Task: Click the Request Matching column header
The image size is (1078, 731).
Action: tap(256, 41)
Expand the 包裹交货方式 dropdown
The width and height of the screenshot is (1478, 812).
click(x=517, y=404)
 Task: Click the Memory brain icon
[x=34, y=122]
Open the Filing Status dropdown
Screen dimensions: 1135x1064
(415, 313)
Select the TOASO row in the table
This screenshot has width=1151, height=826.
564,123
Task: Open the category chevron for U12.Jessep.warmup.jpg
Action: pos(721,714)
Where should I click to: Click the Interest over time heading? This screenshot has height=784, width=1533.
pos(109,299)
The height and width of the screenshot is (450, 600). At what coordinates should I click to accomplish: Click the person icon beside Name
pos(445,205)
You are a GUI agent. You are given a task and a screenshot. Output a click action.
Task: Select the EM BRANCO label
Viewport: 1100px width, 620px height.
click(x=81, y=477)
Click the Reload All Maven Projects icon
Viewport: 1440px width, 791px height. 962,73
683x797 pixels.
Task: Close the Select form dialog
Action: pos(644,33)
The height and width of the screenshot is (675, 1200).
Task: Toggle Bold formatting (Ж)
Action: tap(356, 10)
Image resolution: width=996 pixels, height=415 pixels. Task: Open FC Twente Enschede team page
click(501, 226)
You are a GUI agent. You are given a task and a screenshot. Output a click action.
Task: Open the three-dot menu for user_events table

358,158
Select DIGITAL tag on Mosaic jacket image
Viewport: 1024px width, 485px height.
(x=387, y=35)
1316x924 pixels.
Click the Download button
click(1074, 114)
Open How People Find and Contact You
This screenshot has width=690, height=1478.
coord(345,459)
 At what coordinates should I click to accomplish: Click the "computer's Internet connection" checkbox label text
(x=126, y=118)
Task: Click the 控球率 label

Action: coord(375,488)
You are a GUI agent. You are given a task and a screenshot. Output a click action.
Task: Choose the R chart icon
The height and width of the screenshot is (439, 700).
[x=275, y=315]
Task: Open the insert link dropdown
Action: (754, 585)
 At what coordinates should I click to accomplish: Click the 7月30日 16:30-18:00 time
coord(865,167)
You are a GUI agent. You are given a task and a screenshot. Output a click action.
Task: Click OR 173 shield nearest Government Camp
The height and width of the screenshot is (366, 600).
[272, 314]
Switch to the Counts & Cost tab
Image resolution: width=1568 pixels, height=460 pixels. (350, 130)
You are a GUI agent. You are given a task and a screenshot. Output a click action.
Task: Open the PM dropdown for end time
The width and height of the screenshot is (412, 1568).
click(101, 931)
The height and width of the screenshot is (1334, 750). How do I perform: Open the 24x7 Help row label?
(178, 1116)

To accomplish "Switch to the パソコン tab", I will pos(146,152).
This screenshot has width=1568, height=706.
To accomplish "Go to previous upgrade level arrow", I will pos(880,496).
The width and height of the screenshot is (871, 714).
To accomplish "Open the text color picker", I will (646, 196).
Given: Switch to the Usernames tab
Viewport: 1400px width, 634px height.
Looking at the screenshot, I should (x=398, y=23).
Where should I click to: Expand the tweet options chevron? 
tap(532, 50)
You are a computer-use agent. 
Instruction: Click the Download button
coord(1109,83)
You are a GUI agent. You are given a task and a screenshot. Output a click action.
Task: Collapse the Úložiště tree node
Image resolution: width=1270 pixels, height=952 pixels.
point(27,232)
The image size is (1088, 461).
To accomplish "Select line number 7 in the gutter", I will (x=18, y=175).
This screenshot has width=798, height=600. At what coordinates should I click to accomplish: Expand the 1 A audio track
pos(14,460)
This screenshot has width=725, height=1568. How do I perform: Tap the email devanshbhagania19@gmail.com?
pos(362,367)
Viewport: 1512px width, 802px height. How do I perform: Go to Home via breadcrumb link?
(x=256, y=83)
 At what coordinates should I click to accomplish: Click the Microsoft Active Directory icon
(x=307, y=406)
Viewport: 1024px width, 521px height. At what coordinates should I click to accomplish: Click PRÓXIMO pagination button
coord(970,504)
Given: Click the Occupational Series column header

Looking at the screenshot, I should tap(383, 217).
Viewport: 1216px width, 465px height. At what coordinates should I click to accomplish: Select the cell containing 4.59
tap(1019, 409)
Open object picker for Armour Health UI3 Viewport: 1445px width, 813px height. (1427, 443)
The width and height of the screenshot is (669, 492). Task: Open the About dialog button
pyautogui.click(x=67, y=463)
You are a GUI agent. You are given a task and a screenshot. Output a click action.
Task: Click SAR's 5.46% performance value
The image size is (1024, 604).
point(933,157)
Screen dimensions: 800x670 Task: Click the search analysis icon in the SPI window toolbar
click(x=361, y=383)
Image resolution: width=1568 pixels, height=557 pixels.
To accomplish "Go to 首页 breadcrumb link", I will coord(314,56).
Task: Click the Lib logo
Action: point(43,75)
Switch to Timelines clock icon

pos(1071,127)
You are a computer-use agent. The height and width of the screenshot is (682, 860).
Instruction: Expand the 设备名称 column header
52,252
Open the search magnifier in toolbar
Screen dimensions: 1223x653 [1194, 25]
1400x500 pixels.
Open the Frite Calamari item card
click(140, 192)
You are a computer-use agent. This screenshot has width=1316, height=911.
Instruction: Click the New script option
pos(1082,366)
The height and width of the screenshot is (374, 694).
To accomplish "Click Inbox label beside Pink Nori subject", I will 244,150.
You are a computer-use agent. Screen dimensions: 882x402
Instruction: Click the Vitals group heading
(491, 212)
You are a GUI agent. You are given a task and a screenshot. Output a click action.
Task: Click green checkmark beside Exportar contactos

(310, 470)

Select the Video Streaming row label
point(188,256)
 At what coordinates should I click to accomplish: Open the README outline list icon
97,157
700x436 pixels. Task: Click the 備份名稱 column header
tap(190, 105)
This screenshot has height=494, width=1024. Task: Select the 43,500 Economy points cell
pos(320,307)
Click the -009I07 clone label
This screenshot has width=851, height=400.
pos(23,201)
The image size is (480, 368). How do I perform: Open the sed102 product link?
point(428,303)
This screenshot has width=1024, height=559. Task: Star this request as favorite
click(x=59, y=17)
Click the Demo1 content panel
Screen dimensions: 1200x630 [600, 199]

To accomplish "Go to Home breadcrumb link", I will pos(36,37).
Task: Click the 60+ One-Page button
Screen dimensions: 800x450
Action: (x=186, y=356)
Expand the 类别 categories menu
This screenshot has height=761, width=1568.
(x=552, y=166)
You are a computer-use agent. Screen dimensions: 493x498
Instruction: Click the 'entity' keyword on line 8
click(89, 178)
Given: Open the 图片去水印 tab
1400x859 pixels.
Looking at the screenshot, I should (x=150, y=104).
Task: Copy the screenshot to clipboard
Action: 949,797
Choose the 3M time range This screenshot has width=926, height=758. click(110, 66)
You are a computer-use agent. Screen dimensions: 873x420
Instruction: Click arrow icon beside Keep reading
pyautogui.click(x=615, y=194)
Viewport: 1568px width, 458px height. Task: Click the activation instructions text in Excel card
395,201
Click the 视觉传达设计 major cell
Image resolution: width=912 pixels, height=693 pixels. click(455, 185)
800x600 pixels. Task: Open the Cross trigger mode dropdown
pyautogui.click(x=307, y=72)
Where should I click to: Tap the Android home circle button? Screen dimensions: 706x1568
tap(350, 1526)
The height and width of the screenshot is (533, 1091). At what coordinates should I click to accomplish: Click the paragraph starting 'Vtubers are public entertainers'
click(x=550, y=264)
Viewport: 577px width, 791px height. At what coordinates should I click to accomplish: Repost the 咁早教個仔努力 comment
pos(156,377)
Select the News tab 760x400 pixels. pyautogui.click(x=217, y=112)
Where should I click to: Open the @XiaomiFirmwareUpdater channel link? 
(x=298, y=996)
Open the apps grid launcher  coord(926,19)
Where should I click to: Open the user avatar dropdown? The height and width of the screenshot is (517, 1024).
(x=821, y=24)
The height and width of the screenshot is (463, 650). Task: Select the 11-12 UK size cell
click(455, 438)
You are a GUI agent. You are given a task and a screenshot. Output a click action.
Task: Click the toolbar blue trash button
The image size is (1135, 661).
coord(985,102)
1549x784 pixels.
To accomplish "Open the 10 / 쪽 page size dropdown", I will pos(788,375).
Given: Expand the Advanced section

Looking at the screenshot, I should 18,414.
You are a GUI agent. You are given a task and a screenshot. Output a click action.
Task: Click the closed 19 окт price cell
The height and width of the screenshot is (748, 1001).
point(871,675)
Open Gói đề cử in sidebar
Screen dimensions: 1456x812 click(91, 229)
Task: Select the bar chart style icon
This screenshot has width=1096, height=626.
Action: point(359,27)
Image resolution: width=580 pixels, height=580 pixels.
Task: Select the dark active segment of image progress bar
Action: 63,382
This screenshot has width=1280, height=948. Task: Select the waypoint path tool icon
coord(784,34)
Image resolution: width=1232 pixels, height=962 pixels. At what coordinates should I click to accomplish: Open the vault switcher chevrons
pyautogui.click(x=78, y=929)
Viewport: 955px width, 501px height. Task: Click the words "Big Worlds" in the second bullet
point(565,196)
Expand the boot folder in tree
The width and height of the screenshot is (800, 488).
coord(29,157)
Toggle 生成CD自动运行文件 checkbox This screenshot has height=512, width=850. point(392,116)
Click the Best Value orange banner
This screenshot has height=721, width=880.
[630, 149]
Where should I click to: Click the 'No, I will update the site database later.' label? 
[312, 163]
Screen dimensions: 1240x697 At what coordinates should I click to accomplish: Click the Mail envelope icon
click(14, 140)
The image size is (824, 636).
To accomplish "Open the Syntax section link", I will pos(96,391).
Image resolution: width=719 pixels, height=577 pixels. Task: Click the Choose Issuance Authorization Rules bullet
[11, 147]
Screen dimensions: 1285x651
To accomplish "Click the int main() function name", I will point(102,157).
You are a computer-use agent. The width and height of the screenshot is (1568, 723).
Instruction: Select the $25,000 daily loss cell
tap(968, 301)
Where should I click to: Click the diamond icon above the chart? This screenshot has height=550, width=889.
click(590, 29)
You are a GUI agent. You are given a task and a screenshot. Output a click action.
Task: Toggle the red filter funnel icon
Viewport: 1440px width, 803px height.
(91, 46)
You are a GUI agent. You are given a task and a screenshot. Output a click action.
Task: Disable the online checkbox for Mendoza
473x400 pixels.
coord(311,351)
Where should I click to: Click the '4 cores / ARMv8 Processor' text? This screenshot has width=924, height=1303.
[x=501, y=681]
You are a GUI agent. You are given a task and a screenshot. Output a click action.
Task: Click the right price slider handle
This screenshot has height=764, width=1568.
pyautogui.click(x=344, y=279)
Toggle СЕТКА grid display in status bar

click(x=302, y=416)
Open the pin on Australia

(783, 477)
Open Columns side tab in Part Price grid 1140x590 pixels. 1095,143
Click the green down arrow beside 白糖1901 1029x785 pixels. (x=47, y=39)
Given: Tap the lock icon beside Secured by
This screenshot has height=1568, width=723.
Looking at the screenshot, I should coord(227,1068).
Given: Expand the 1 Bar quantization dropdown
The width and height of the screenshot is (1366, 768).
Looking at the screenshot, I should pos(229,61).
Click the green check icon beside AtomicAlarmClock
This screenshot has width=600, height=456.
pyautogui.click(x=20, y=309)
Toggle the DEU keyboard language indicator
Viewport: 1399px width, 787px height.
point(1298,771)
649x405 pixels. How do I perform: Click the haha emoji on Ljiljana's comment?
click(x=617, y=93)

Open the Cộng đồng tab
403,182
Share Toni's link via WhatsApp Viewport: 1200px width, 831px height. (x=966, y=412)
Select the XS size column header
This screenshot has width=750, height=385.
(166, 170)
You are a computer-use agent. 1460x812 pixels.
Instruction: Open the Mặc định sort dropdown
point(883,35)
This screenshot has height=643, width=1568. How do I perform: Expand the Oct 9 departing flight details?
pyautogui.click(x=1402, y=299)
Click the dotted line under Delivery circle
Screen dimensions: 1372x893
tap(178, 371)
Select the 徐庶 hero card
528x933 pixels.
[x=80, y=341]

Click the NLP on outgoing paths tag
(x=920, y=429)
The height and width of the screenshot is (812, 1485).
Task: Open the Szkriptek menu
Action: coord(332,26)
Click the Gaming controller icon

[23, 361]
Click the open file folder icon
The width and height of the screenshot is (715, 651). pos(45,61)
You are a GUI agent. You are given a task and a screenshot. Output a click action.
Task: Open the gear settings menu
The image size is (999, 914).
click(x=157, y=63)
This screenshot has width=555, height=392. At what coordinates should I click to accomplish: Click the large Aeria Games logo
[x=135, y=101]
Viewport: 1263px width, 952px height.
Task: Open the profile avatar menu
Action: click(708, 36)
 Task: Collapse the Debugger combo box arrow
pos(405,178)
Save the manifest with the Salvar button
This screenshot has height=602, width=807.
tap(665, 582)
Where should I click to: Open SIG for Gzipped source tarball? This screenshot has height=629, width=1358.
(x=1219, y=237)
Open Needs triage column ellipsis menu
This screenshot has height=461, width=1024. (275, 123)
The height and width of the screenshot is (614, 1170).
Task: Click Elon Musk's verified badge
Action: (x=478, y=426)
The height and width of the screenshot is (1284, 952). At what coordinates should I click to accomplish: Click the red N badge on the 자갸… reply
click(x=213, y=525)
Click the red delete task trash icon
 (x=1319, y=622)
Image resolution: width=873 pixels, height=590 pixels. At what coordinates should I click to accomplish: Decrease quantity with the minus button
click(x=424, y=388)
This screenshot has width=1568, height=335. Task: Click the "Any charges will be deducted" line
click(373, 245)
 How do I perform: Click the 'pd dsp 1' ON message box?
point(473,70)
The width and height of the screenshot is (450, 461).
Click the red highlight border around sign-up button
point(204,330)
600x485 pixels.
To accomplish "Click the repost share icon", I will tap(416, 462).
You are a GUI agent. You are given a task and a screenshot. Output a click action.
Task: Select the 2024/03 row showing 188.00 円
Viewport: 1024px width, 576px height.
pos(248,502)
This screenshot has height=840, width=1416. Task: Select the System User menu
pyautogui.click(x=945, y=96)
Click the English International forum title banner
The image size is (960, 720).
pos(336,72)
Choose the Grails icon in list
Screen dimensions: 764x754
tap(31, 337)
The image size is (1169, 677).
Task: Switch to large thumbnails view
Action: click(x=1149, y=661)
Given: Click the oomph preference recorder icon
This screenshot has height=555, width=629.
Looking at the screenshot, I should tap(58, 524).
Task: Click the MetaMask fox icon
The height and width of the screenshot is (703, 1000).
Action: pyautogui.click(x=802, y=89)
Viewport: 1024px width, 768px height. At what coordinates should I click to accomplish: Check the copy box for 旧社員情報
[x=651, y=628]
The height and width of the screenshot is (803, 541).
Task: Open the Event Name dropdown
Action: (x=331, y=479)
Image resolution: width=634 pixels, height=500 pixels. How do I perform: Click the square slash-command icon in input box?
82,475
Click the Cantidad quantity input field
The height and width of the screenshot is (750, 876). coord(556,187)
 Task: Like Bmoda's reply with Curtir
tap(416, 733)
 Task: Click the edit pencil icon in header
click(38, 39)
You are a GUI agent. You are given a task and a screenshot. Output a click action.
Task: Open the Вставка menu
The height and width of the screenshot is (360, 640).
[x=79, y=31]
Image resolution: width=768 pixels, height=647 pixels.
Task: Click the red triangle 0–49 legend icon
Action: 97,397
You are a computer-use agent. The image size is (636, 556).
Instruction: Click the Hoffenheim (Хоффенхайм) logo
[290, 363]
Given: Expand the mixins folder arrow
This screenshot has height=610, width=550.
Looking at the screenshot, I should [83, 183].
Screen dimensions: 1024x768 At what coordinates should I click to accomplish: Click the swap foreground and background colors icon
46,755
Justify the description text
-*-*-
> [Goal of the exercise]: Retype word for word the lines running from the line containing "Given: Expand the mixins folder arrow" to the end of the listing, and only those.

> [Answer to the exercise]:
Given: Expand the mixins folder arrow
This screenshot has height=610, width=550.
Looking at the screenshot, I should [83, 183].
Screen dimensions: 1024x768 At what coordinates should I click to accomplish: Click the swap foreground and background colors icon
46,755
Justify the description text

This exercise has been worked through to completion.